Sometimes I just wake up feeling tightness in my bones and a heavy heart beating in my chest. I don't know what causes this- maybe something I was pondering in my subconscious during sleep... who knows. These things just seem to happen and while I wish they didn't, they do.
Second of all, I want to say thank you. Thank you for always asking what's wrong, even if it's through a text sent across the room. Thank you for asking how much sleep I got the night before when I don't look well-rested. Thank you for letting me half-listen to your funny stories when I can't focus on anything except the tightness in my chest because I do care. Thank you for going with/taking me on long car rides where we don't have to talk, we can just listen to our favorite playlists. Thank you for asking me what I've had for meals that day and forcing me to leave my room every once in a while. Thank you for holding me when I need to cry and telling me to be strong when all I feel is worn.

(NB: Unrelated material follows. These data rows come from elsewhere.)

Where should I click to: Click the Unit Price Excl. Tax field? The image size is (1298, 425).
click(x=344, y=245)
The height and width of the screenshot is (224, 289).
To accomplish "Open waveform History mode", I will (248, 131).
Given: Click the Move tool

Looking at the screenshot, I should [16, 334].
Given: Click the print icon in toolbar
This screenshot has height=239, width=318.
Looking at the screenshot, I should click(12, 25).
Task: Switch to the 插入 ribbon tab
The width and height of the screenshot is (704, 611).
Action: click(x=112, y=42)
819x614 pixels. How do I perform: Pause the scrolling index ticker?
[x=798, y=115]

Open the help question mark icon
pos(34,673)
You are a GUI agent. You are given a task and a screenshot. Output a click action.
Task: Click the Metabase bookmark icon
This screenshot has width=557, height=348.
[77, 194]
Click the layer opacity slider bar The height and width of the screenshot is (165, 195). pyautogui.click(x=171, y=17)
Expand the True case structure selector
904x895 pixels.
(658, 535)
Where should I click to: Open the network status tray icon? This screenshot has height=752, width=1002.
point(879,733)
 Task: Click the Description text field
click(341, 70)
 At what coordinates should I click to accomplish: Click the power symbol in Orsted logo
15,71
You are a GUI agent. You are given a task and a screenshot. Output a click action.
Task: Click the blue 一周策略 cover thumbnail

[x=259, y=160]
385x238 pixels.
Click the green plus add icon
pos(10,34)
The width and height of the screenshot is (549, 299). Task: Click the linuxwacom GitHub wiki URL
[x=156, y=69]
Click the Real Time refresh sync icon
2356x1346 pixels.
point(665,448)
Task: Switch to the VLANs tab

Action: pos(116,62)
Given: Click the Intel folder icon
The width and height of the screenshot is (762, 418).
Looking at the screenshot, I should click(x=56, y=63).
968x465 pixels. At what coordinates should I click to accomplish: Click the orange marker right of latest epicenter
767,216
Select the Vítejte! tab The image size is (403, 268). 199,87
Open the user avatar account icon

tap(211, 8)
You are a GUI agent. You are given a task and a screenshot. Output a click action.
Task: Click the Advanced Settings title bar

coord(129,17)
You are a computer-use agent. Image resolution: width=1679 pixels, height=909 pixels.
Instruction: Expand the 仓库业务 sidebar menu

Thirdly, please know I am always here for you too. I will go on so many chicken nugget runs for you if you haven't had anything to eat. I will hold your hand in the parking lot as you express every thought running through your mind to me. I will sleep beside you if you feel lonely and try not to talk in my sleep that much. I will braid your hair when you feel frumpy and not like the queen you are. I will send you "I love you" messages and "you can do this" and "I am proud of you" anytime I feel like you've forgotten those things. We are weathered, but we are not finished. The day may be dark, but our hearts are full of light and I promise to shine with you.